PROBLEM TO WORK ON:
Begin at the line below that holds "ITT (263, 1690)" and end at the line that holds "Accepter (887, 2265)", transcribing each line exactly and skipping any picture.

= = =

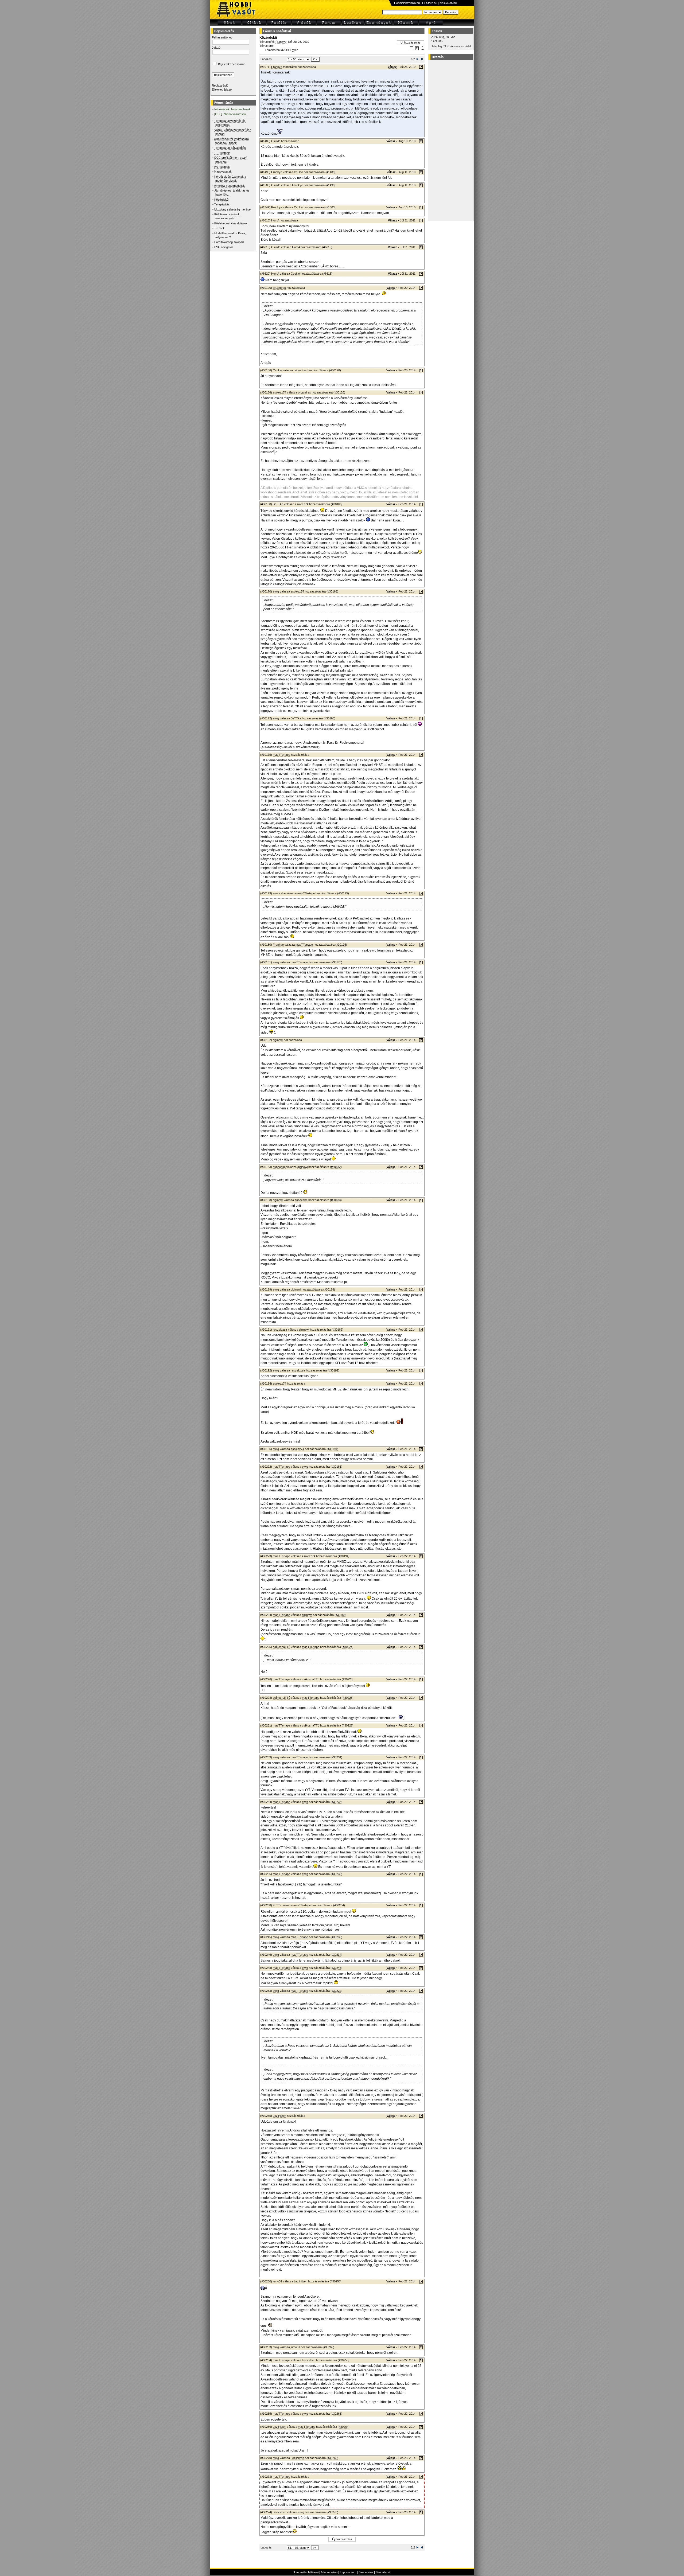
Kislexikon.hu (448, 3)
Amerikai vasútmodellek (229, 185)
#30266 (332, 2458)
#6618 (327, 273)
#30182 (336, 1166)
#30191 (333, 1370)
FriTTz (277, 1905)
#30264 (343, 2426)
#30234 (339, 1905)
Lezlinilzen (279, 2115)
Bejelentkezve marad (231, 64)
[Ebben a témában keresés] (411, 49)
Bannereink (366, 2572)
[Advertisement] (450, 140)
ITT (263, 1690)
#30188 (329, 1289)
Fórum (268, 31)
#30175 (343, 893)
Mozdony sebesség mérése (232, 209)
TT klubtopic (222, 152)
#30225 (347, 1679)
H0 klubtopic (222, 166)
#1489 (331, 172)
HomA (275, 220)
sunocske (279, 893)
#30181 (336, 1466)
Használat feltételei (306, 2572)
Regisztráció (220, 85)
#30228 (347, 1725)
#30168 (329, 718)
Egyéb (294, 50)
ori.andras (279, 287)
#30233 (336, 1801)
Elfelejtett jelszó (222, 89)
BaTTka (278, 504)
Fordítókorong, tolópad (229, 242)
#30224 (347, 1647)
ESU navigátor (223, 247)
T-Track (219, 228)
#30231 (336, 1757)
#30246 (336, 1967)
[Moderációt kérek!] (417, 49)
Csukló (275, 141)
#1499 (331, 185)
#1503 (331, 207)
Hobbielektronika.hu (407, 3)
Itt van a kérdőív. (397, 342)
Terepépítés (222, 204)
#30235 (336, 1937)
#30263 (336, 2413)
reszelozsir (280, 1329)
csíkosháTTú (281, 1647)
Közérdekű (221, 199)
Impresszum (348, 2572)
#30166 (336, 504)
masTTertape (281, 754)
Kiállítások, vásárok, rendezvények (227, 216)
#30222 (336, 1990)
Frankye (280, 41)
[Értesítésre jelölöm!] (422, 49)
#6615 (327, 247)
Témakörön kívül (276, 50)
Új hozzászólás (411, 42)
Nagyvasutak (223, 171)
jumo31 (277, 2281)
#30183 (336, 1200)
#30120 (335, 370)
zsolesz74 (279, 392)
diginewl (278, 1040)
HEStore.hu (429, 3)
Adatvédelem (329, 2572)
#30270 (332, 2512)
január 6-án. (269, 2153)
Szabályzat (383, 2572)
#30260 (328, 2347)
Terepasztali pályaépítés (230, 147)
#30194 (332, 1449)
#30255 (335, 2281)
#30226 (347, 1697)
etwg (276, 591)
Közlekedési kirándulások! (231, 223)
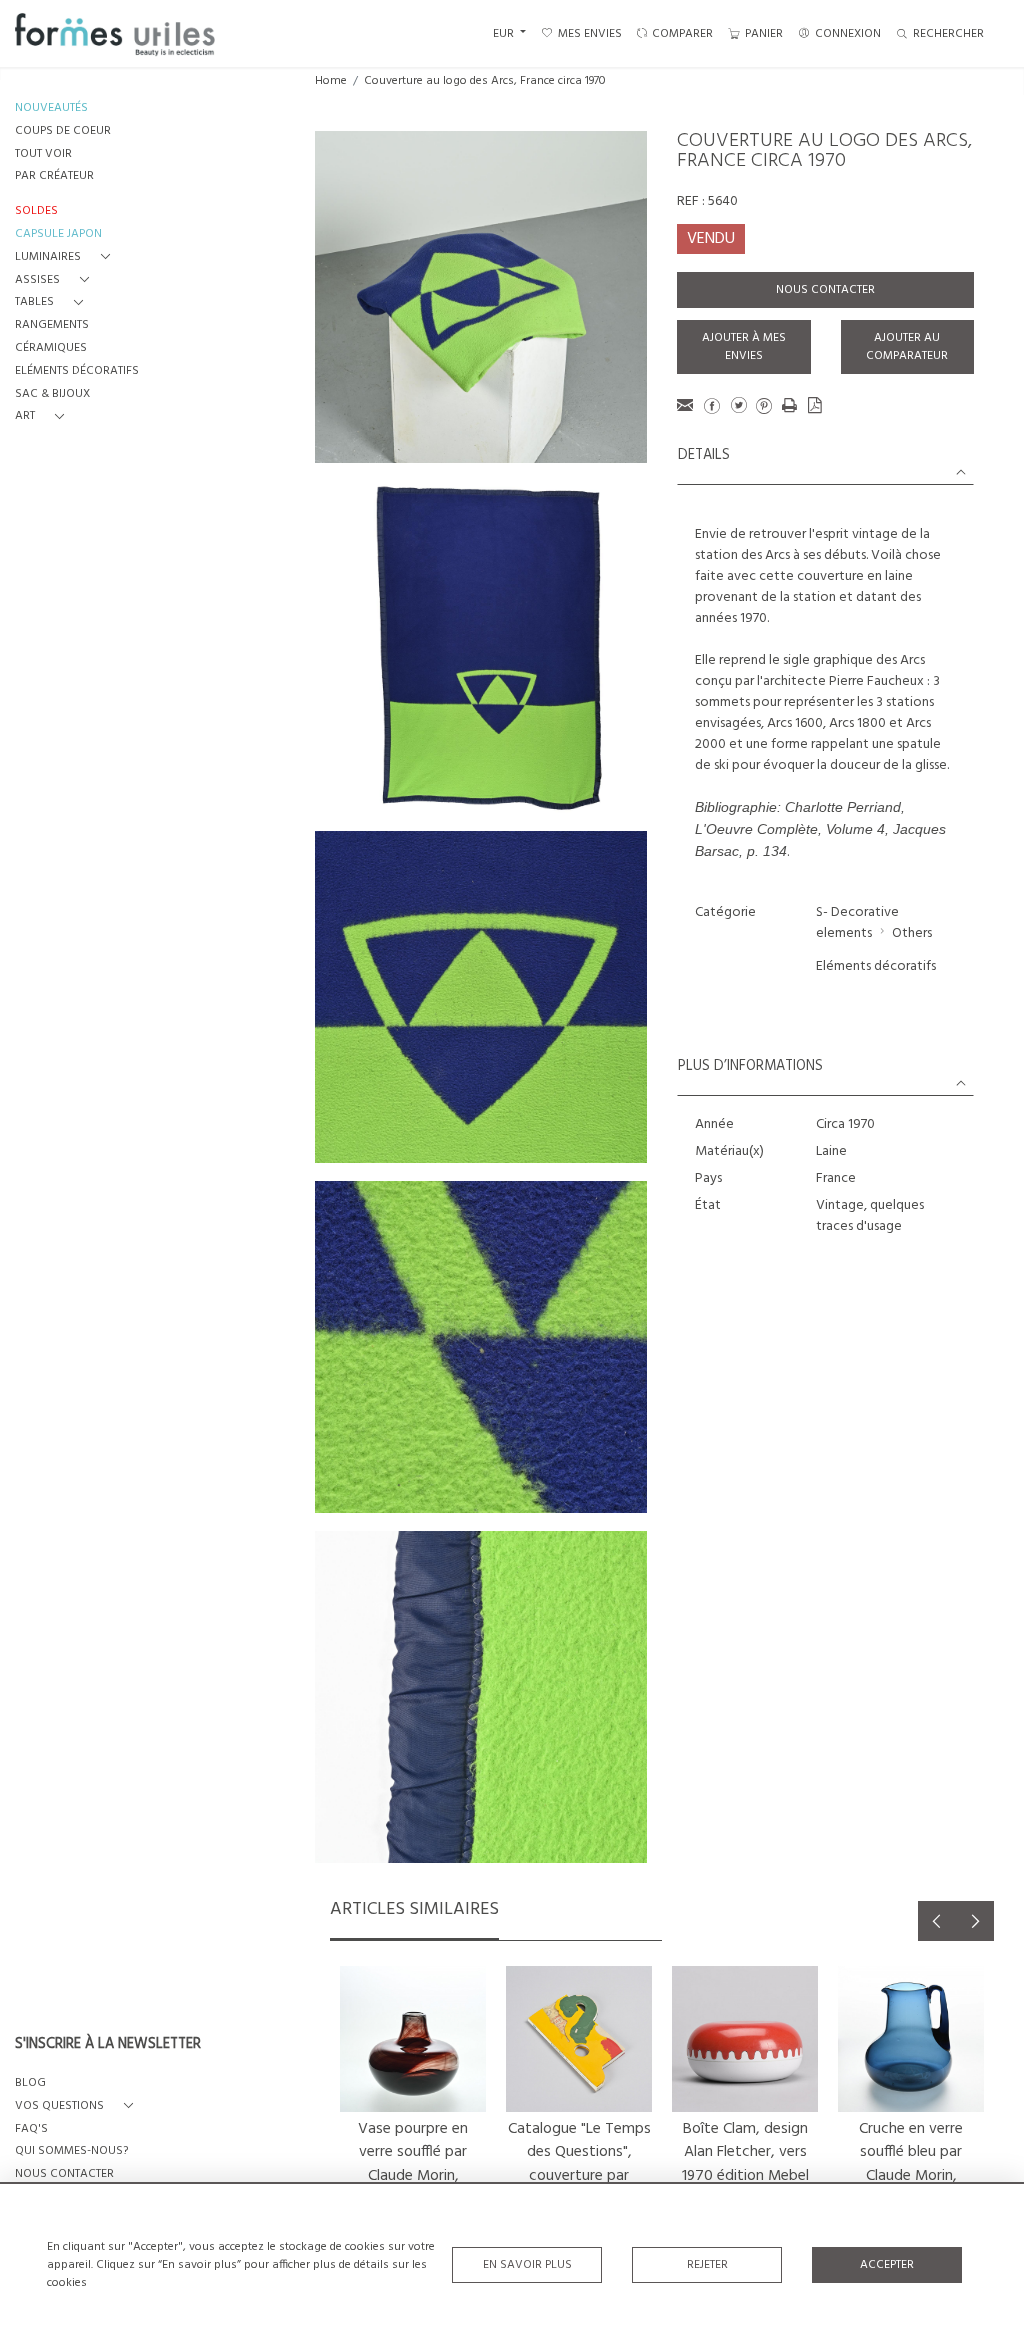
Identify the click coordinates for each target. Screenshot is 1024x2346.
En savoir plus (527, 2265)
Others (912, 933)
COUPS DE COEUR (63, 131)
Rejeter (707, 2265)
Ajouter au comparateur (907, 347)
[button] (66, 257)
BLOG (30, 2083)
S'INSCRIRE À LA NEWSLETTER (108, 2045)
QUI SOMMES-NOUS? (71, 2151)
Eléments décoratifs (876, 966)
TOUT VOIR (43, 154)
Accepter (887, 2265)
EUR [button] (505, 34)
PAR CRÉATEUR (54, 176)
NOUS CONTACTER (64, 2174)
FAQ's (31, 2129)
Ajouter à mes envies (744, 347)
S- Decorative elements (857, 923)
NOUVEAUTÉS (51, 108)
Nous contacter (825, 290)
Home (331, 81)
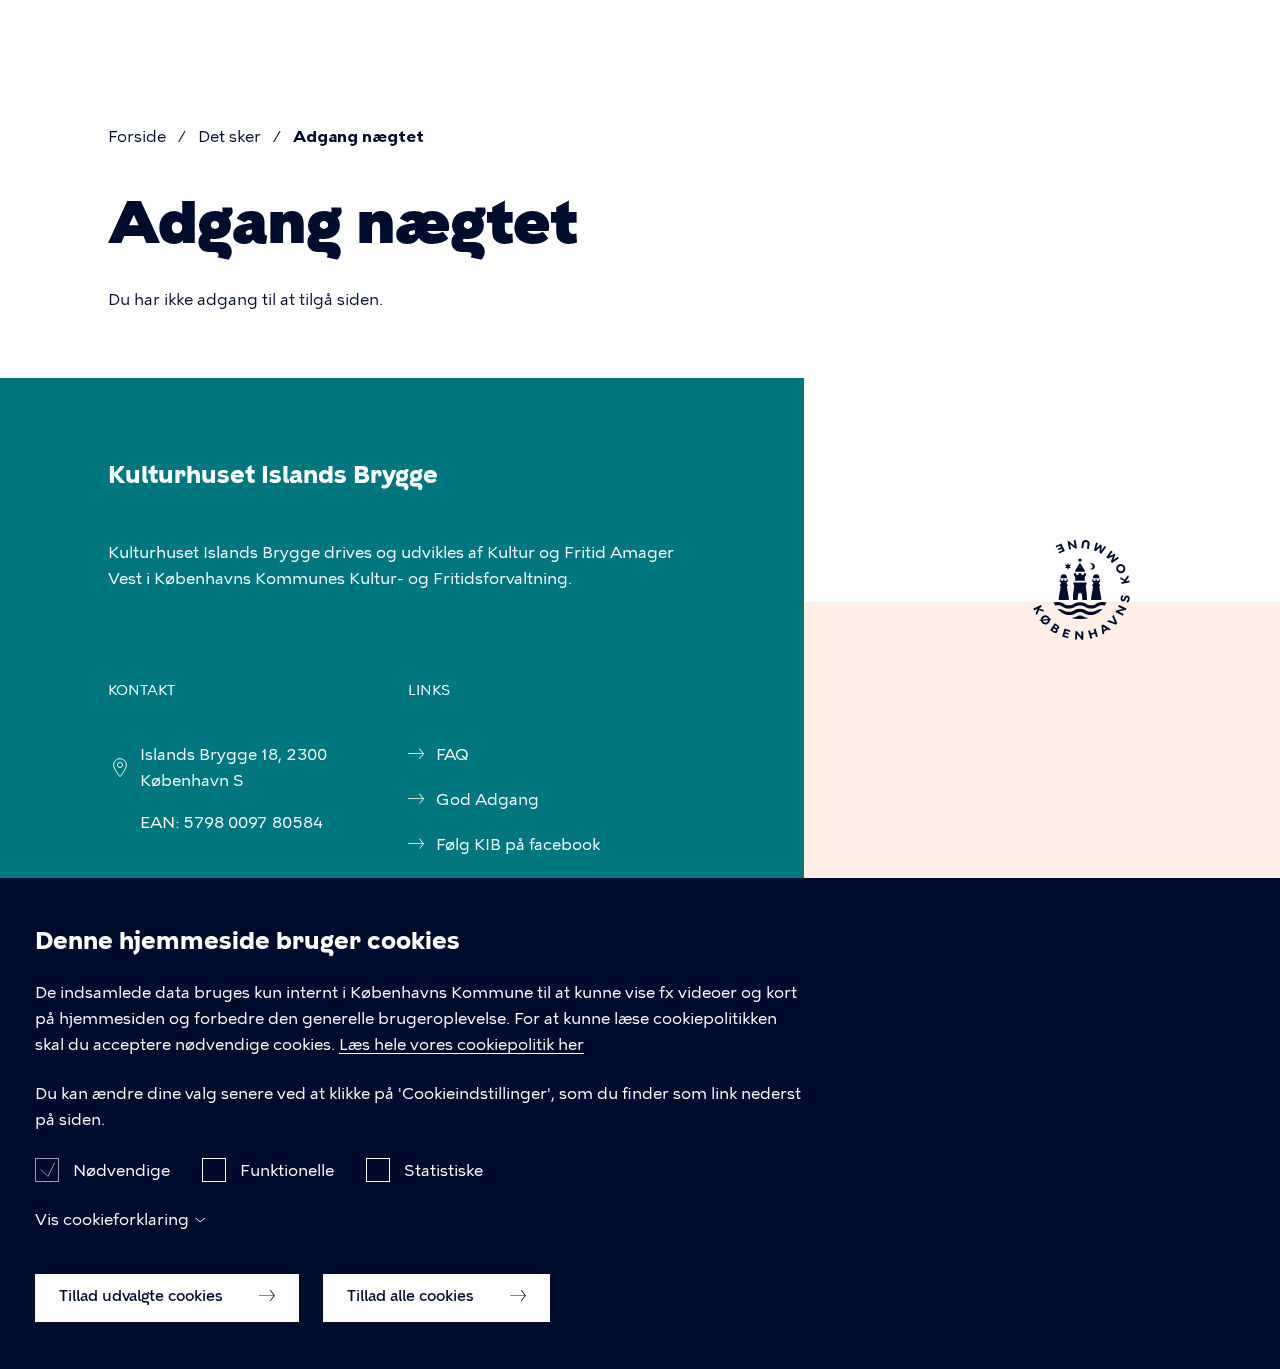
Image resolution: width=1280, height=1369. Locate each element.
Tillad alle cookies (412, 1296)
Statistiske (443, 1169)
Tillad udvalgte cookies (143, 1296)
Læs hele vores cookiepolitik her (461, 1044)
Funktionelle (287, 1169)
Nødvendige (121, 1169)
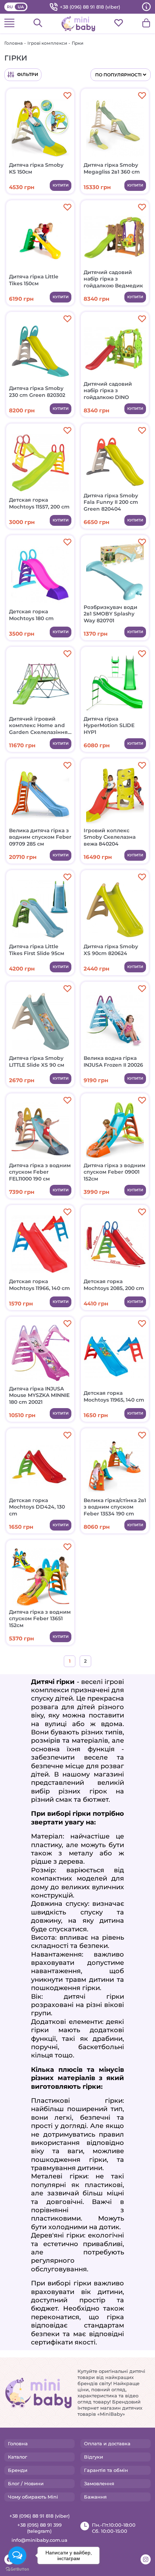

= = =

EXERCISE OUTPUT:
ITT (263, 1690)
#30188 (329, 1289)
Fórum (268, 31)
#30175 (343, 893)
Mozdony sebesség mérése (232, 209)
TT klubtopic (222, 152)
#30225 (347, 1679)
H0 klubtopic (222, 166)
#1489 (331, 172)
HomA (275, 220)
sunocske (279, 893)
#30181 (336, 1466)
Használat feltételei (306, 2572)
Regisztráció (220, 85)
#30228 (347, 1725)
#30168 (329, 718)
Egyéb (294, 50)
ori.andras (279, 287)
#30233 (336, 1801)
Elfelejtett jelszó (222, 89)
BaTTka (278, 504)
Fordítókorong, tolópad (229, 242)
#30224 (347, 1647)
ESU navigátor (223, 247)
T-Track (219, 228)
#30231 (336, 1757)
#30246 (336, 1967)
[Moderációt kérek!] (417, 49)
Csukló (275, 141)
#1499 (331, 185)
#1503 (331, 207)
Hobbielektronika.hu (407, 3)
Itt van a kérdőív. (397, 342)
Terepépítés (222, 204)
#30235 (336, 1937)
#30263 (336, 2413)
reszelozsir (280, 1329)
csíkosháTTú (281, 1647)
Közérdekű (221, 199)
Impresszum (348, 2572)
#30166 (336, 504)
masTTertape (281, 754)
Kiállítások, vásárok, rendezvények (227, 216)
#30222 (336, 1990)
Frankye (280, 41)
[Értesítésre jelölöm!] (422, 49)
#6615 (327, 247)
Témakörön kívül (276, 50)
Új hozzászólás (411, 42)
Nagyvasutak (223, 171)
jumo31 (277, 2281)
#30183 (336, 1200)
#30120 (335, 370)
zsolesz74 (279, 392)
diginewl (278, 1040)
HEStore.hu (429, 3)
Adatvédelem (329, 2572)
#30270 (332, 2512)
január 6-án. (269, 2153)
Szabályzat (383, 2572)
#30260 (328, 2347)
Terepasztali pályaépítés (230, 147)
#30194 (332, 1449)
#30255 (335, 2281)
#30226 (347, 1697)
etwg (276, 591)
Közlekedési kirándulások! (231, 223)
Identify the click coordinates for each target. Screenshot is 1024x2346.
En savoir plus (527, 2265)
Others (912, 933)
COUPS DE COEUR (63, 131)
Rejeter (707, 2265)
Ajouter au comparateur (907, 347)
[button] (66, 257)
BLOG (30, 2083)
S'INSCRIRE À LA NEWSLETTER (108, 2045)
QUI SOMMES-NOUS? (71, 2151)
Eléments décoratifs (876, 966)
TOUT VOIR (43, 154)
Accepter (887, 2265)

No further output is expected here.